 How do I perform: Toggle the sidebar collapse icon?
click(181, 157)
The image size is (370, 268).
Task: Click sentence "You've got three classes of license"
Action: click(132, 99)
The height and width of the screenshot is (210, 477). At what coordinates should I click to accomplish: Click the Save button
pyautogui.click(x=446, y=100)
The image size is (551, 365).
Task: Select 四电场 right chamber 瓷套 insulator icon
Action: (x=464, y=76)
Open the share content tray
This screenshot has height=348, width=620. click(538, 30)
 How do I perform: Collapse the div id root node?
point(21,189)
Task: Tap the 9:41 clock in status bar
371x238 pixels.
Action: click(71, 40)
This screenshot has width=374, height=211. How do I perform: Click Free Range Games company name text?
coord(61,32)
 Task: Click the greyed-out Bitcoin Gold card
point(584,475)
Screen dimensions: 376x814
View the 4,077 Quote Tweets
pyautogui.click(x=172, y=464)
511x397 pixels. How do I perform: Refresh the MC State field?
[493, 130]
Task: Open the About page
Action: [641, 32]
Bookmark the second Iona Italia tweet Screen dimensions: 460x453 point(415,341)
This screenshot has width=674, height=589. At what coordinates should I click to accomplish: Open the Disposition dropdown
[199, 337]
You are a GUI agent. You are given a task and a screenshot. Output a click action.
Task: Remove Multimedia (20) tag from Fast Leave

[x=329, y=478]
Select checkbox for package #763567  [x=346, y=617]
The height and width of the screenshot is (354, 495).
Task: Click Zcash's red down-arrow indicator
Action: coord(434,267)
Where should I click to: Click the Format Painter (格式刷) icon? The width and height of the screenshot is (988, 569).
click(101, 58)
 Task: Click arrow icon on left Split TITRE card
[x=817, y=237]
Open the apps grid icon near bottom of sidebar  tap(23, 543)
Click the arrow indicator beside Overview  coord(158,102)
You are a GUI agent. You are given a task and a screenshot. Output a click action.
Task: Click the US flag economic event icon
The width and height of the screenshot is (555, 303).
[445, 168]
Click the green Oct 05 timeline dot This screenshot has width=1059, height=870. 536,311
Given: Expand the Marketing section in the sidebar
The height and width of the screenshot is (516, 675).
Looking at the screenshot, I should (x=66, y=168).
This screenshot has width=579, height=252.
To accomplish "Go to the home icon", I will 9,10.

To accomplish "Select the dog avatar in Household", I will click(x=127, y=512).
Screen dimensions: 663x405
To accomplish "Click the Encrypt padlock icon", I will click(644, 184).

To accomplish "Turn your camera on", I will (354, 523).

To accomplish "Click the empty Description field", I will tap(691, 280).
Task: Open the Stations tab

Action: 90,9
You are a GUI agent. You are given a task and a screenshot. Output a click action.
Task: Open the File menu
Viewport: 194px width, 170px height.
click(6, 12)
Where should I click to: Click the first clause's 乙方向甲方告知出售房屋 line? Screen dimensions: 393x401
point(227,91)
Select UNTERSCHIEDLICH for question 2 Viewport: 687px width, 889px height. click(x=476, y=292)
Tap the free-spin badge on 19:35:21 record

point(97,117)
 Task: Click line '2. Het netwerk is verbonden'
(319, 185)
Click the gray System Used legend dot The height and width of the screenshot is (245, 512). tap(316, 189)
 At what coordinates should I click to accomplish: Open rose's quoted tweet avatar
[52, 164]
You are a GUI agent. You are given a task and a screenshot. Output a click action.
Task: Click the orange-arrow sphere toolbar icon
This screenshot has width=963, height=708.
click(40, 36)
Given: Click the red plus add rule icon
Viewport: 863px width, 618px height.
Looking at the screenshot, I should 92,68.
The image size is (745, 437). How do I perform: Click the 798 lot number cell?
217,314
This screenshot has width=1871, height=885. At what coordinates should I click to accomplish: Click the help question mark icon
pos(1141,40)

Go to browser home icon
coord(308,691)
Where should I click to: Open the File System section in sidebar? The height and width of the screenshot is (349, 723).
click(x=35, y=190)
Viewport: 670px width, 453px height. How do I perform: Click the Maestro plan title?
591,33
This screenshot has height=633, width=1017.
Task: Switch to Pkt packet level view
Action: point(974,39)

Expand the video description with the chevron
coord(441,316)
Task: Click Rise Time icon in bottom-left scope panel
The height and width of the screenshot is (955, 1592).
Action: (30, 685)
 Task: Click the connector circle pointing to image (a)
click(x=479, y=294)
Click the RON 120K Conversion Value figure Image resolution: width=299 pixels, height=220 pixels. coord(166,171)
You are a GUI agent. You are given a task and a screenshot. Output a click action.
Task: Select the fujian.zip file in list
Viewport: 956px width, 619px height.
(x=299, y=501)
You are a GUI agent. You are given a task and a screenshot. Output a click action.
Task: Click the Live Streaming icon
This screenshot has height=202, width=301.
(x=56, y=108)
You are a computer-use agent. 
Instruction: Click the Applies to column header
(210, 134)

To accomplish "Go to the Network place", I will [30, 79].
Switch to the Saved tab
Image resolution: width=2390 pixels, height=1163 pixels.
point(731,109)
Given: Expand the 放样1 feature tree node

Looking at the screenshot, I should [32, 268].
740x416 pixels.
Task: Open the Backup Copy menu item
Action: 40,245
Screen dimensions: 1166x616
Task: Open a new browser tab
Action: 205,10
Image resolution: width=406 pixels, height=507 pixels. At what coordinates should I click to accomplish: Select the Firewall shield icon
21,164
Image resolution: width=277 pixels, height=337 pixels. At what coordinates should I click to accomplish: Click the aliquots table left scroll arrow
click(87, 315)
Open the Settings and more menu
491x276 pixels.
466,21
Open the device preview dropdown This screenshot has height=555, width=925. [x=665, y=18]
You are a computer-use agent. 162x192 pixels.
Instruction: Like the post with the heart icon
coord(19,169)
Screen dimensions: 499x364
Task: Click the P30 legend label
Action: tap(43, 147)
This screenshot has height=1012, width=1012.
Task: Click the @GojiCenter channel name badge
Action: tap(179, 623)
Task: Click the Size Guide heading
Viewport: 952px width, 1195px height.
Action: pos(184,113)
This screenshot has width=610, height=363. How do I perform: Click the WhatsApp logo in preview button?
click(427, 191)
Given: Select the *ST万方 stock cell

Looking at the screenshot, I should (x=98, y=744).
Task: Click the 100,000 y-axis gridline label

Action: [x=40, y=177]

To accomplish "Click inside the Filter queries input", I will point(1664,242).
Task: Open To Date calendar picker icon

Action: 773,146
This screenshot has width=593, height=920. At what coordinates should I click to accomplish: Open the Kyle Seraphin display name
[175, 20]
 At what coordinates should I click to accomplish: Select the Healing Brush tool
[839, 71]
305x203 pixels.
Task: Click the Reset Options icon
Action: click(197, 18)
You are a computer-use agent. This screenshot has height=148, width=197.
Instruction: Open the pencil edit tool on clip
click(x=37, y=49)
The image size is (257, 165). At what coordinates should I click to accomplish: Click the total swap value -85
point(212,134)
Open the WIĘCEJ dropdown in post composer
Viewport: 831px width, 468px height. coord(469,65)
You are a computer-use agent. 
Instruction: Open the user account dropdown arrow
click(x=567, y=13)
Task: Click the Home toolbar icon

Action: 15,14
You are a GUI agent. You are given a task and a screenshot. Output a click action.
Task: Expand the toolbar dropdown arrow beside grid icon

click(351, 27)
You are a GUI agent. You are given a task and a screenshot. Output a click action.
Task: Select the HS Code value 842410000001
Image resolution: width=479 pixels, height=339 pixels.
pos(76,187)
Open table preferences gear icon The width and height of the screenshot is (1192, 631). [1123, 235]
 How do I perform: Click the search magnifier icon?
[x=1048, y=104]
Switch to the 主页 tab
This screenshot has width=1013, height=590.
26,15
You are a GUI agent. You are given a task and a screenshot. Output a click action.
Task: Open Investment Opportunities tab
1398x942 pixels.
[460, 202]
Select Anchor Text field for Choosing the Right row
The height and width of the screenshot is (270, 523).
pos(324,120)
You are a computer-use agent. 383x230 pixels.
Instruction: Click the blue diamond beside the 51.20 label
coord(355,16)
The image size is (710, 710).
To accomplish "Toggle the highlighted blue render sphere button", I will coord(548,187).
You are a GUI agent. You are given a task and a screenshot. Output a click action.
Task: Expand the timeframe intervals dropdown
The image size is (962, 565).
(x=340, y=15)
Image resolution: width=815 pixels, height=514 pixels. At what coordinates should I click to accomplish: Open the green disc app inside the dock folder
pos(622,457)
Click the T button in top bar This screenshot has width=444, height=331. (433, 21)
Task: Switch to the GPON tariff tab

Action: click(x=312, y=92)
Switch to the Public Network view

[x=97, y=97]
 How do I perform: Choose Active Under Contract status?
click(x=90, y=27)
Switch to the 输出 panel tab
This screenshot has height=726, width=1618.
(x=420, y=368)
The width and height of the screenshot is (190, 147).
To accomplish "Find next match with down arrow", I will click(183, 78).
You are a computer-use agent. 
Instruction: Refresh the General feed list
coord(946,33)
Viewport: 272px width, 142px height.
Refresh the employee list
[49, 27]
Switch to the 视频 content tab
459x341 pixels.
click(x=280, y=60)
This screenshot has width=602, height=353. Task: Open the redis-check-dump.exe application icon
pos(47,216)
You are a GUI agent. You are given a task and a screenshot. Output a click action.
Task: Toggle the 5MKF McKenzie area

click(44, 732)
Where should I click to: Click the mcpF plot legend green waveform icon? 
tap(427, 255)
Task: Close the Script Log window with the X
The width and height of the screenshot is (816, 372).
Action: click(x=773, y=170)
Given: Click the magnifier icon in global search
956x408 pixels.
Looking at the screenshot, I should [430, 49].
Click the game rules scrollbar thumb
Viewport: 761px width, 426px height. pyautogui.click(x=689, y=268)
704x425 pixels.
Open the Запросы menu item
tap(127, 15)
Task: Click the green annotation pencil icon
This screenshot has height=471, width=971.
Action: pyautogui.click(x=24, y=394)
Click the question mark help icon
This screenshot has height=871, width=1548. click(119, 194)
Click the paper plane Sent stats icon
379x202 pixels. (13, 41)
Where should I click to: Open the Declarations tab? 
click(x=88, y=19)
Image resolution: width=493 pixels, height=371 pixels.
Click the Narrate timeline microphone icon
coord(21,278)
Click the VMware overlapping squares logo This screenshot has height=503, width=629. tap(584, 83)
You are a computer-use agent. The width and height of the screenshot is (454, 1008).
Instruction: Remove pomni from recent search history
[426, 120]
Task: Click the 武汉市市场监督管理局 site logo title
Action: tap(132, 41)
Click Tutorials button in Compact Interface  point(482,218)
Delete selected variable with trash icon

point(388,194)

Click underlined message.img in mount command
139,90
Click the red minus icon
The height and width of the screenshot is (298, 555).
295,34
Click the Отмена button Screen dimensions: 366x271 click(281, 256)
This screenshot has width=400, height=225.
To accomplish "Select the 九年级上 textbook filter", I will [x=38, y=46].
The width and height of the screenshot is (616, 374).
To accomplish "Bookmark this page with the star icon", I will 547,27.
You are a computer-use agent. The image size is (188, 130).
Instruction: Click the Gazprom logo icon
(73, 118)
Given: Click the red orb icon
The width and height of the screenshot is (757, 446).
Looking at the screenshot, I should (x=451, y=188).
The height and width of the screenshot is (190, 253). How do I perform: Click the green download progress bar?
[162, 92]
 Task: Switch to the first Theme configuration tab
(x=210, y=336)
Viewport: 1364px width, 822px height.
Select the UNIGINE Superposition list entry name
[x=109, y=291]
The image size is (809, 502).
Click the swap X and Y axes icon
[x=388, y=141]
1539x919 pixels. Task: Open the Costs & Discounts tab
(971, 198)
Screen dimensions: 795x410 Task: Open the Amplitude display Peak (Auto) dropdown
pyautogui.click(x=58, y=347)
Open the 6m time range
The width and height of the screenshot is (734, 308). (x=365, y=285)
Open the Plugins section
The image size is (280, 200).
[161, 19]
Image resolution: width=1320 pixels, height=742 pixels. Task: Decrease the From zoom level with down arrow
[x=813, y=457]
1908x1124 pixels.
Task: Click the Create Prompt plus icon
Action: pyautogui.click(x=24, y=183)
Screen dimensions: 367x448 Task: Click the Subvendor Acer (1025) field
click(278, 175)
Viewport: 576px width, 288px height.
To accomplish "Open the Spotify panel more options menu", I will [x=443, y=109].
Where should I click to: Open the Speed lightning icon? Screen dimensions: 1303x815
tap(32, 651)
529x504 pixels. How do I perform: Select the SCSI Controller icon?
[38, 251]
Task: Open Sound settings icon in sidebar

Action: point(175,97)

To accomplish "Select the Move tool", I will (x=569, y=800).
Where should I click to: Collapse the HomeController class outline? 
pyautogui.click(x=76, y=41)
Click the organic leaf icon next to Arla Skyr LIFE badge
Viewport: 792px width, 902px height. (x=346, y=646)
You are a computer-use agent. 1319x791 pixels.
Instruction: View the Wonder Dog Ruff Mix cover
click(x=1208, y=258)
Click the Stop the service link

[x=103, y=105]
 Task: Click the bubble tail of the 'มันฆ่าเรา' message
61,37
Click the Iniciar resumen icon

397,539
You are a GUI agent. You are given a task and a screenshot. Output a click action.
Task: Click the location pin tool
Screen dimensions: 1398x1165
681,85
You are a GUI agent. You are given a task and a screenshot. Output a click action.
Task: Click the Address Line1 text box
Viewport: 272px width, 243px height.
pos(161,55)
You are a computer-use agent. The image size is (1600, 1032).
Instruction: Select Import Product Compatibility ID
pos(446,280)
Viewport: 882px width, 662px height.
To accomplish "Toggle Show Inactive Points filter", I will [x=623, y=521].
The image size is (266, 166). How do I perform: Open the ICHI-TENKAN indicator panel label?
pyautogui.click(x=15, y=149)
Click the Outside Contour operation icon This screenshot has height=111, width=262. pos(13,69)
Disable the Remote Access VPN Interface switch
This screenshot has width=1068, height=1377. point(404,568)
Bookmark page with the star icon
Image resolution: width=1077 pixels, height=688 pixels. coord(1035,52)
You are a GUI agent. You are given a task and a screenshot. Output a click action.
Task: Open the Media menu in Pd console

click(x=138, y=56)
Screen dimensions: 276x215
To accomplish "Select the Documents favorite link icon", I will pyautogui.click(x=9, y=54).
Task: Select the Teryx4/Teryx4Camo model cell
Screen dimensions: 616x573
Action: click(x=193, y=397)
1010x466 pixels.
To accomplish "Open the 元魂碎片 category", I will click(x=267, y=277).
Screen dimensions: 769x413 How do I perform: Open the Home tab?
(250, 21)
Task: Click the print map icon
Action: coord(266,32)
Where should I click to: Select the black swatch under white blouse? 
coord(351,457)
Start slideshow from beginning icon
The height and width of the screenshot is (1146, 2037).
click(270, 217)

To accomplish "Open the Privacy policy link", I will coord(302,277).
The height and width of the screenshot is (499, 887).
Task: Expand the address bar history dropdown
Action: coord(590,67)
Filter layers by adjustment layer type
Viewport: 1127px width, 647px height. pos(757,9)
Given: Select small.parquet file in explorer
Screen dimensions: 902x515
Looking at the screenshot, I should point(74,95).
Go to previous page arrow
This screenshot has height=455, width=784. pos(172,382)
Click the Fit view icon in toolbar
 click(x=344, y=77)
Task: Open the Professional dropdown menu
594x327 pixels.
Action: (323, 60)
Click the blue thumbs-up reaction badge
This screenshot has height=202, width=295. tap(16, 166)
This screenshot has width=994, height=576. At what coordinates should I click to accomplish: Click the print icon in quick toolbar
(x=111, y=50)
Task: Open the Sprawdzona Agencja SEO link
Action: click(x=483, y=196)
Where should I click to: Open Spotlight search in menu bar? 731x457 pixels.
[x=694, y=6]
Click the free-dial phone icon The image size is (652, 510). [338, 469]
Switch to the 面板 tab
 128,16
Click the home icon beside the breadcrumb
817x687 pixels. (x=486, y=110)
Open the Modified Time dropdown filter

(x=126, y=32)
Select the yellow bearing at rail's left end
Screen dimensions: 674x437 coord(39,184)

- PROBLEM REQUIREMENTS
Could you return, unchanged, the stretch from the start of the records through the line containing "Action: click(132, 99)", with both ends included?

- THE RESULT
 How do I perform: Toggle the sidebar collapse icon?
click(181, 157)
The image size is (370, 268).
Task: Click sentence "You've got three classes of license"
Action: click(132, 99)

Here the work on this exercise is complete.